One other thing I've tried is to just print out $temp and/or the other variable like $str. When I do that though they don't even show up so that's what I think my problem is just not sure how to fix it.

Update

I've come to the conclusion that it's my web hosting service. As if I add var_dump($json) I get a null output null output.
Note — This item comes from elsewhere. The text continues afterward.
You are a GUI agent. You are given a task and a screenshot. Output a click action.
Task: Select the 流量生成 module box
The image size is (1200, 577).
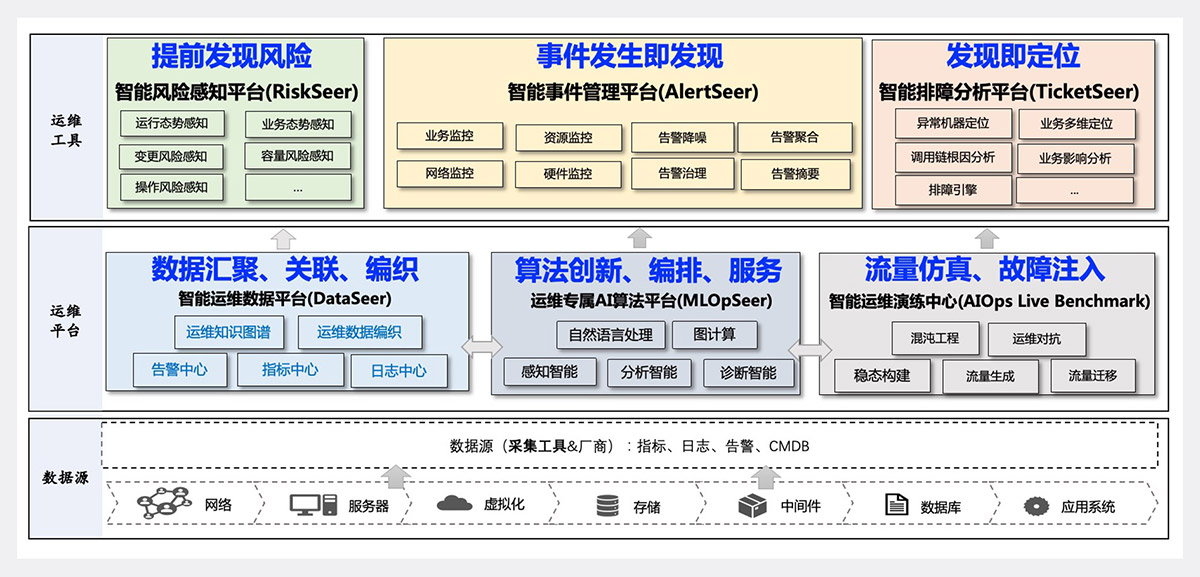[990, 376]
Also to confirm that its my webhost if I run error_reporting(E_ALL); ini_set('display_errors', 1); it points to the file php.ini not allowing outgoing connections. I edited that same file on my local home server(raspberry pi) ran the same file and it works fine.

Upvotes: 0

Views: 348

Answers (5)

Vidya L
Vidya L

Reputation: 2314

Access $temp like this 

$temp =  $json->main->temp_min;

you will get the desired output.

Also, you need to allow allow_url_fopen in your php.ini config file. Some hosts disallow it for security reasons

Upvotes: 1

Vivek Shukla
Vivek Shukla

Reputation: 207

Below is the working solution for your above code:

<?php
$url = "http://api.openweathermap.org/data/2.5/weather?id=4879890&units=imperial";
$str = file_get_contents($url);
$json = json_decode($str, true);
$temp =  $json['main']['temp_min'];
$content = $temp;


$array = array(
     "content" => $content,
      "refresh_requency" => 30

);


echo json_encode($array);
?>

When I executed your code, I found 2 problem into your code snippet:

1) You were trying to use object of type stdClass as array.

Solution:

<?php
$url = "http://api.openweathermap.org/data/2.5/weather?id=4879890&units=imperial";
$str = file_get_contents($url);
$json = json_decode($str);
$temp =  $json->main->temp_min;
$content = $temp;


$array = array(
     "content" => $content,
      "refresh_requency" => 30

);


echo json_encode($array);
?>

2) You did not put array key into quotes:

$array = array(
     "content" => $content,
      refresh_requency => 30

);

It should be :

$array = array(
     "content" => $content,
      "refresh_requency" => 30

);

Upvotes: 1

Ecko Santoso
Ecko Santoso

Reputation: 511

Just want help

I change your code like this and that be correctly

<?php
    $url = "http://api.openweathermap.org/data/2.5/weather?id=4879890&units=imperial";
    $str = file_get_contents($url);
    $json = json_decode($str, TRUE);    // Wrong here
    $temp =  $json['main']['temp_min'];
    $content = $temp;

    $array = array(
       "content" => $content,
       "refresh_requency" => 30         // And wrong here, it's must string
    );

    echo json_encode($array);
 ?>

More information about json decode in php to array or object http://php.net/manual/en/function.json-decode.php

Upvotes: 0

haris
haris

Reputation: 3875

The second parameter of json_decode() is assoc (associative). By default it is 0. When it is 0 (default) the json_decode() will return an object, not an array. That's why you are unable to access temp_min by using $json['main']['temp_min'];

However If you use with the value 1 as second parameter, the function will return an array. Parameter 1 means setting associative to 1 (true). So use $json = json_decode($str, true); instead of $json = json_decode($str);. You will be able to access with $json['main']['temp_min']; now.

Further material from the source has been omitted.